* _What you should do_
Only the images get left out; everything else in the records is to be transcribed exactly.

─── Entries shown

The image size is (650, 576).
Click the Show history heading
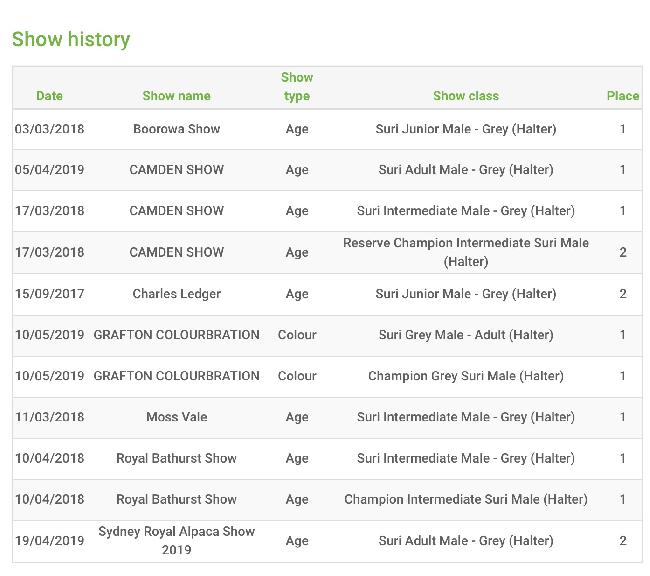click(71, 39)
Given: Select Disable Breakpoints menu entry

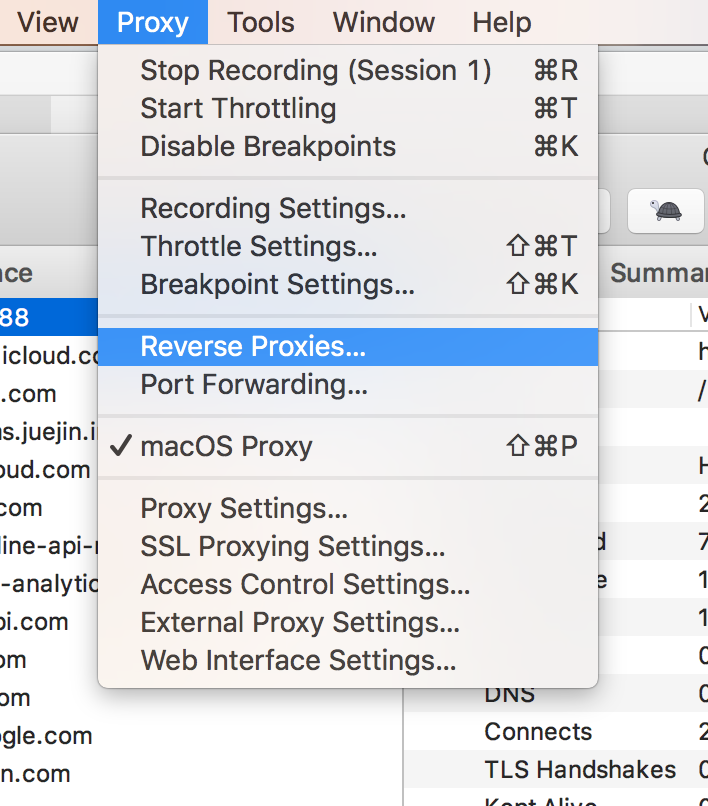Looking at the screenshot, I should click(x=268, y=147).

──────

* _Response area_
The image size is (650, 576).
Click the Show history heading
click(71, 39)
Given: Select Disable Breakpoints menu entry

Looking at the screenshot, I should click(x=268, y=147).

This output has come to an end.